Data extracted from a collection:
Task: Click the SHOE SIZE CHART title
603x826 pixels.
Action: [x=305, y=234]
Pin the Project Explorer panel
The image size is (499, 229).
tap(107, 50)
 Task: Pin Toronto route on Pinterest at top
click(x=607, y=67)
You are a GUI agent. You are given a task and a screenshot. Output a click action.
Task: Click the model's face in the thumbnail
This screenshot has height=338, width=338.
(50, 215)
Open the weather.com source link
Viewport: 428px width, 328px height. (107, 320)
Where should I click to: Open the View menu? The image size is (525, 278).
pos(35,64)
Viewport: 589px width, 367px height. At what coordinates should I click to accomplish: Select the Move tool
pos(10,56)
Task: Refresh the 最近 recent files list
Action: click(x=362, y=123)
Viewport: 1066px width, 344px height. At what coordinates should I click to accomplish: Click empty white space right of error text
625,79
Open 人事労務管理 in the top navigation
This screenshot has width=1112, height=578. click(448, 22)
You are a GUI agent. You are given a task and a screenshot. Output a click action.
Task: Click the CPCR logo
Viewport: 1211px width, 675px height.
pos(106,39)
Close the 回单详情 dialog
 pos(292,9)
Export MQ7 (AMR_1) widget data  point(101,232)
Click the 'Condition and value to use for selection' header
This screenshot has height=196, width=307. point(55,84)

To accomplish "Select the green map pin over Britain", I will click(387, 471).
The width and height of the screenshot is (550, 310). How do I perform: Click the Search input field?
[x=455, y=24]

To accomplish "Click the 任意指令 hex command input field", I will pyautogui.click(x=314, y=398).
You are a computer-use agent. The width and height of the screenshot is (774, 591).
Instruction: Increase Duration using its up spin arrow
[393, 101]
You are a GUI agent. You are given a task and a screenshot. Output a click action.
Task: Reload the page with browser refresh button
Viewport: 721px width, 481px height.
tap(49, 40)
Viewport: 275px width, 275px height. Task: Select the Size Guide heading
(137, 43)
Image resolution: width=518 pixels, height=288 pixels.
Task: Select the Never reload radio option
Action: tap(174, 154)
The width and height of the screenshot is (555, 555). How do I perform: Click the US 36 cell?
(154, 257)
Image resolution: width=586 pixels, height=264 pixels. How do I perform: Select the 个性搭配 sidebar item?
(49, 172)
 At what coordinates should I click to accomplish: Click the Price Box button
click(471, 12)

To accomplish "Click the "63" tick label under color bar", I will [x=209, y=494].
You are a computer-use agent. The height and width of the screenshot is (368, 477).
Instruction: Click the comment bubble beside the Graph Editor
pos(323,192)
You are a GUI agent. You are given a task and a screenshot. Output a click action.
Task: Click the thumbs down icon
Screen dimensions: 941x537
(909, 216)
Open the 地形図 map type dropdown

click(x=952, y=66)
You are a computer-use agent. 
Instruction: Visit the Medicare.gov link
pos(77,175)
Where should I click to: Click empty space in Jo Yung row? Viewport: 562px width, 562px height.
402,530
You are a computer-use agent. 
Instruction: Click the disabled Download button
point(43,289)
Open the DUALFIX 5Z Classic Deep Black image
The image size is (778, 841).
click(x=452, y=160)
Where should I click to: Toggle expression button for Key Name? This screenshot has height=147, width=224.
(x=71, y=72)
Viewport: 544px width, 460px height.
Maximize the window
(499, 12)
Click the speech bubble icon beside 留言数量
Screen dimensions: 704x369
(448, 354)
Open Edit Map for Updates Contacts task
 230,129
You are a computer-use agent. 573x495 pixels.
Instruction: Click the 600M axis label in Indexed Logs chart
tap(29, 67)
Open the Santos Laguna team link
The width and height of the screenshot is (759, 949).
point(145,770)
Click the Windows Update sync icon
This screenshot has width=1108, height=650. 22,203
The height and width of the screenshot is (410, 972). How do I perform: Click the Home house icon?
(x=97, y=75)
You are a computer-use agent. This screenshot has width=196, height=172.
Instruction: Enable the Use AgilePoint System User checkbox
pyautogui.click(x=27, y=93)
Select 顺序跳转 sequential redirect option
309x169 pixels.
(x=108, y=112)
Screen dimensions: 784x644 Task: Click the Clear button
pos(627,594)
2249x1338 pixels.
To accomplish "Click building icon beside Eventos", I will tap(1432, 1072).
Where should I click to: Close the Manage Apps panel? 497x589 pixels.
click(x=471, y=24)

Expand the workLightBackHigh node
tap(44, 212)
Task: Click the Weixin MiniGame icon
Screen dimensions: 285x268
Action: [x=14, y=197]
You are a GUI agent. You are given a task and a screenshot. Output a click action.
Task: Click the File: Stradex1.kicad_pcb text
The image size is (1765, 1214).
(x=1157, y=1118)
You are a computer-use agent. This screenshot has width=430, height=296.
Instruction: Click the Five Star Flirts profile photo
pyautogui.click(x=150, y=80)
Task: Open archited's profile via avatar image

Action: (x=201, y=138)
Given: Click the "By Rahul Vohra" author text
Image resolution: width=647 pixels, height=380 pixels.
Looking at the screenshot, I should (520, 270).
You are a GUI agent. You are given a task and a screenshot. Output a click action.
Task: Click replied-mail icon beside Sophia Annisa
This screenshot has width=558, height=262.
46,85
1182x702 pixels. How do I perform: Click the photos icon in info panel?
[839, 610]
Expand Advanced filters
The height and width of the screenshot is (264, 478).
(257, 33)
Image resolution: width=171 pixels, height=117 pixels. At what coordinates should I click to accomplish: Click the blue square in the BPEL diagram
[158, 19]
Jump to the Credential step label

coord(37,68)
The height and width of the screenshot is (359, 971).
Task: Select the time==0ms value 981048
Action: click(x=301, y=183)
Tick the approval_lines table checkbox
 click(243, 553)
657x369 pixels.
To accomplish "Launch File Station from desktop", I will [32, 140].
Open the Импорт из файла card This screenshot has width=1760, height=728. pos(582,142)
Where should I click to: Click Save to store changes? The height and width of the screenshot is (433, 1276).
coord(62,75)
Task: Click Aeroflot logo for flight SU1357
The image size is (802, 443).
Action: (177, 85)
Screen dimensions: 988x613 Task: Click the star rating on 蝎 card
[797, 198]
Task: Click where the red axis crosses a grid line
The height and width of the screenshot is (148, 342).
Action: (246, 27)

— Work instructions —
All that is wanted is an exact copy of the lines above from the one with "Task: Click the thumbs down icon" through the one with "2249x1338 pixels.", with both ends included.

— Reply to the exercise —
Task: Click the thumbs down icon
Screen dimensions: 941x537
(909, 216)
Open the 地形図 map type dropdown

click(x=952, y=66)
You are a computer-use agent. 
Instruction: Visit the Medicare.gov link
pos(77,175)
Where should I click to: Click empty space in Jo Yung row? Viewport: 562px width, 562px height.
402,530
You are a computer-use agent. 
Instruction: Click the disabled Download button
point(43,289)
Open the DUALFIX 5Z Classic Deep Black image
The image size is (778, 841).
click(x=452, y=160)
Where should I click to: Toggle expression button for Key Name? This screenshot has height=147, width=224.
(x=71, y=72)
Viewport: 544px width, 460px height.
Maximize the window
(499, 12)
Click the speech bubble icon beside 留言数量
Screen dimensions: 704x369
(448, 354)
Open Edit Map for Updates Contacts task
 230,129
You are a computer-use agent. 573x495 pixels.
Instruction: Click the 600M axis label in Indexed Logs chart
tap(29, 67)
Open the Santos Laguna team link
The width and height of the screenshot is (759, 949).
point(145,770)
Click the Windows Update sync icon
This screenshot has width=1108, height=650. 22,203
The height and width of the screenshot is (410, 972). How do I perform: Click the Home house icon?
(x=97, y=75)
You are a computer-use agent. This screenshot has width=196, height=172.
Instruction: Enable the Use AgilePoint System User checkbox
pyautogui.click(x=27, y=93)
Select 顺序跳转 sequential redirect option
309x169 pixels.
(x=108, y=112)
Screen dimensions: 784x644 Task: Click the Clear button
pos(627,594)
2249x1338 pixels.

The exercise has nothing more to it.